### [Reading text]
++++++

What is state failure? See my conceptualisation of state failure on the right flank below.

Sunday, February 17, 2008

The Uruzgan Series cont'd: With photo + commentary + video

"Lt. Col. Asad Khan with an Afghan leader." (Pic source)
What? - you might think. That inscription is all messed up. Has to be. Surely it's Lt. Col. Joe Something in that marine uniform, with an Afghan leader named Asad Khan. Or is it not?
You'll be even more confused if I tell you that the gentleman on the left is in fact called Khan. But he is Jan Mohammed Khan, not Asad Khan. While the officer on the right is Asad Khan.
Jan Mohammed Khan used to be governor of Uruzgan province when Lt. Col. Asad Khan led his Marine warriors of the BLT of the 22nd Marine Expeditionary Unit into Uruzgan province, which happened to be a corner of Afghanistan that was largely ignored by coalition forces until 2004 (but not entirely ignored). No, JMK and AK are not brothers, although they very much seem to have become brothers-in-arms based on the photo.
Asad Khan, before he became a marine commander, used to be a Pakistani refugee from Afghanistan, believe it or not. (But in fact you should believe that it is a fascinating world we live in, in which there do arrive, from time to time, Pakistani refugees in Afghanistan.)
This is what you have to know about Asad Khan's family if you wish to be well-informed (quoting from the Seattle Times):
" Khan's great-grandfather, grandfather and father were all military men who served in Kashmir during the British colonial era.

++++++

### [Data block]
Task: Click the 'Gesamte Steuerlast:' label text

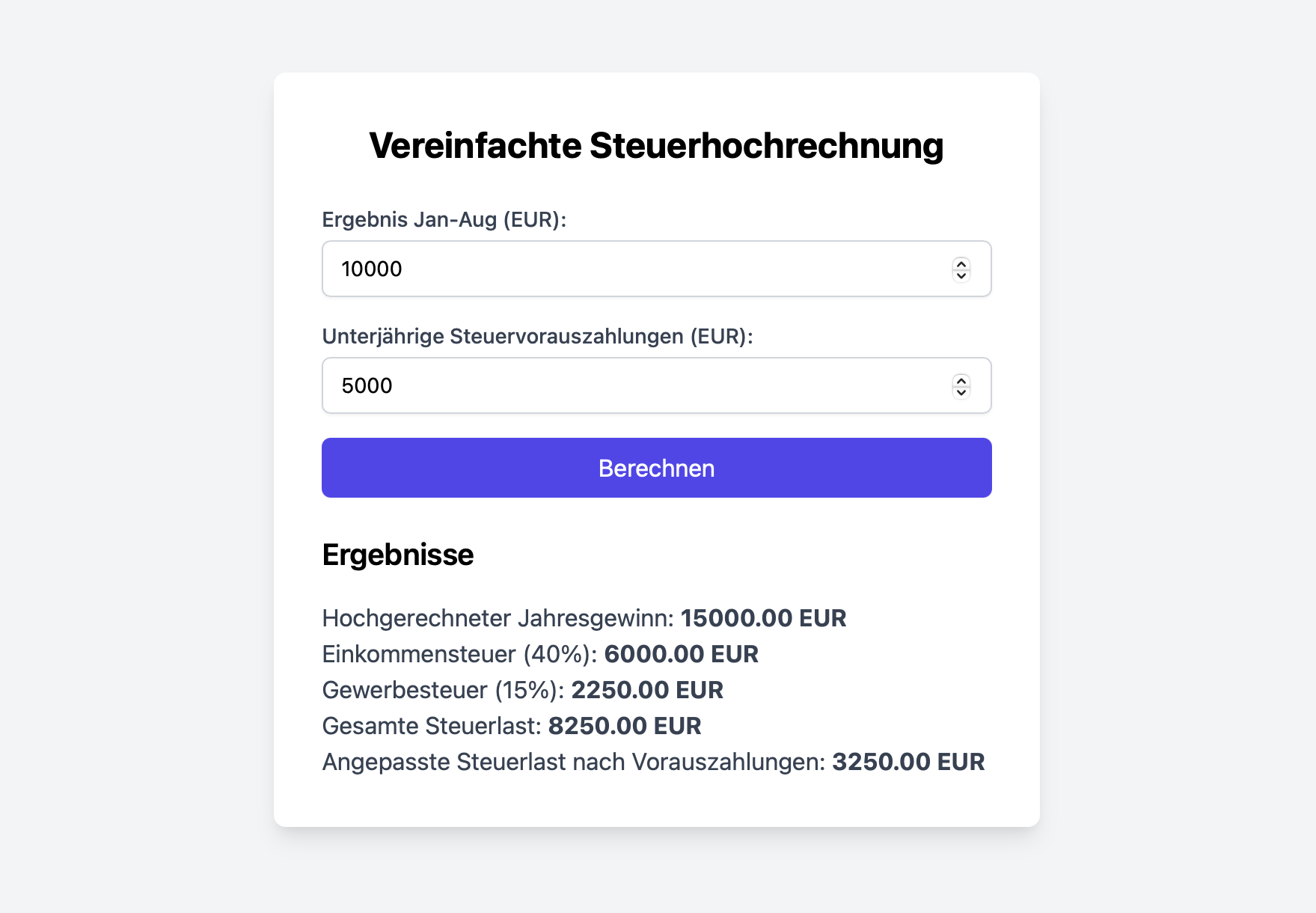Action: click(x=431, y=726)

++++++

### [Objectives]
[1] In the Uruzgan post, which unit did Lt. Col. Asad Khan lead into Uruzgan province?
[2] Replace "marine commander" with "Marine officer" in the Uruzgan post between "Asad Khan, before" and "refugees in Afghanistan.)", inclusive, and give that passage.
[3] Proceed with the Uruzgan post about Asad Khan, starting after its final line.

### [Answers to the tasks]
[1] He led the BLT of the 22nd Marine Expeditionary Unit.

[2]
Asad Khan, before he became a Marine officer, used to be a Pakistani refugee from Afghanistan, believe it or not. (But in fact you should believe that it is a fascinating world we live in, in which there do arrive, from time to time, Pakistani refugees in Afghanistan.)

[3]
After siding with the successful 1947 Pakistani independence movement, the Khan family settled in the town of Abbottabad, where it founded the country's first commercial poultry farm and lived comfortably, allying politically with a succession of military rulers.
But when Gen. Yahya Khan was forced to step down in 1971, the family lost its political connections. Their home in Abbottabad was attacked by armed supporters of Pakistan's new civilian ruler, Zulfikar Ali Bhutto.
Khan, then 11, remembers being awakened by his pistol-packing father and told they were leaving for Afghanistan. Using a forged passport, his father was able to sneak the family, including all six children, through the Khyber Pass to Kabul.
(...)
A year of travel as political refugees took the family from Afghanistan to Spain, Britain and finally the United States. They settled in West Hartford, Conn., near the poultry company that had helped the family establish its farm in Pakistan. "
And this is what you need to know of Asad Khan's importance post-9/11 (still with the Seattle Times here):
" Khan was assigned to classified duties with the U.S. Embassy in Islamabad from early October until March.
Fluent in Urdu, Pashto and Arabic, Khan quickly became one of the most important figures in the anti-terrorism campaign, alternating between delicate diplomatic duty here in the Pakistani capital and dangerous special-forces field missions in Afghanistan. "
You must feel as impressed by this as I am, but in fact I'm twice as impressed as you are. No, don't argue.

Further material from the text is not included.